In the writ petition, the appellant had challenged the validity of the notice dated September 26, 1969, issued by the ITO, respondent No. 1, under section 148 of the I.T. Act, 1961. In the notice it was stated by the ITO that the income of the appellant chargeable to tax for the assessment year 1962-63 had escaped assessment within the meaning of section 147 of the I.T. Act, 1961. The appellant was directed to file a return of his income for the said assessment year within 30 days of the date of the service of the notice. Further, it was stated in the notice that the necessary sanction of the Commissioner of Income-tax, West Bengal-III, had been obtained before the notice was issued.
It was the case of the appellant that he had truly and fully disclosed all -material facts in the return filed by him for the assessment year 196263, and had produced all evidence in support of the return before the ITO at the time of hearing of the assessment proceedings. The ITO was satisfied and made the assessment accordingly.
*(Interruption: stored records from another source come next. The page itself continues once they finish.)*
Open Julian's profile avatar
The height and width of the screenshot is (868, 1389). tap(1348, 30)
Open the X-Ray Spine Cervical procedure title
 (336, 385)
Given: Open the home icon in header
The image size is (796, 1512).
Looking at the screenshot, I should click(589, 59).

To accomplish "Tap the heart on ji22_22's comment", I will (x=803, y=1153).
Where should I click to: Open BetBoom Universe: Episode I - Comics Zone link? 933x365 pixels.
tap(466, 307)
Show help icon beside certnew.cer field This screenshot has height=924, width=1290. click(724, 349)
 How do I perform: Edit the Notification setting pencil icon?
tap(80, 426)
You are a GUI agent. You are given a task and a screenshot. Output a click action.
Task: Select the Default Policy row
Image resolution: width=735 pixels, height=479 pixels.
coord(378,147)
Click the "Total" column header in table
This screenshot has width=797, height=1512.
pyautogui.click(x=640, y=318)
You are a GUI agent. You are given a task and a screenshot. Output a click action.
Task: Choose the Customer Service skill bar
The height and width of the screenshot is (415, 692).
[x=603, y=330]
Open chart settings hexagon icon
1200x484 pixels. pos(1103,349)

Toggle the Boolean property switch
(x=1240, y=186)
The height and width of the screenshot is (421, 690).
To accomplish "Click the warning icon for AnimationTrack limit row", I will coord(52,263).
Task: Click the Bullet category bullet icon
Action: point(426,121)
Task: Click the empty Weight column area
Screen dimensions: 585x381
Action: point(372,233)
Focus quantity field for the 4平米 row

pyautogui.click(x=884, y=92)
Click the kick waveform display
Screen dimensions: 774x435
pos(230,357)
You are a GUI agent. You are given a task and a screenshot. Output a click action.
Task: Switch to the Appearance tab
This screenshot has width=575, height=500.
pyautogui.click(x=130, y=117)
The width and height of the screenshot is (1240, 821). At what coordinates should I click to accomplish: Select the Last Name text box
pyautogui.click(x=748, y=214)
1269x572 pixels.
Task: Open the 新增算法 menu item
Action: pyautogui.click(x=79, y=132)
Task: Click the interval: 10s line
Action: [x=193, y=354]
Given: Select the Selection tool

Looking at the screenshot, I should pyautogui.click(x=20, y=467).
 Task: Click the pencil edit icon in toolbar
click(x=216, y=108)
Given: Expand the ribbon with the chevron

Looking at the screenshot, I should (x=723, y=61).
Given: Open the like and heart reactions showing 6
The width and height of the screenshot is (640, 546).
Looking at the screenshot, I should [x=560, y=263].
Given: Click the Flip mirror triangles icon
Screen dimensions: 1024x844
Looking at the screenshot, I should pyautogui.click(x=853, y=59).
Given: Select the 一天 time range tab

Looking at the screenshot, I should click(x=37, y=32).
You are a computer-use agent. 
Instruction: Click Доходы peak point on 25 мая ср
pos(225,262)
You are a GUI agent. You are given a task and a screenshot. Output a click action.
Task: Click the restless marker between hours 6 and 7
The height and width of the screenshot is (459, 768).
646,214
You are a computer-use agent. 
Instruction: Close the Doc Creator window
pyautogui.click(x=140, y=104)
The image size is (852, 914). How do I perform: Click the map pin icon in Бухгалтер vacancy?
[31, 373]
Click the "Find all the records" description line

It was contended by the appellant that there was no material before the ITO, respondent No. 1, to form the reasonable belief that the income of the appellant had escaped assessment on account of the failure of the appellant to disclose truly and fully all material facts. The appellant challenged the said notice under section 148 of the I.T. Act, 1961, as illegal, inoperative and void. It was contended that the ITO had no jurisdiction to issue the impugned notice.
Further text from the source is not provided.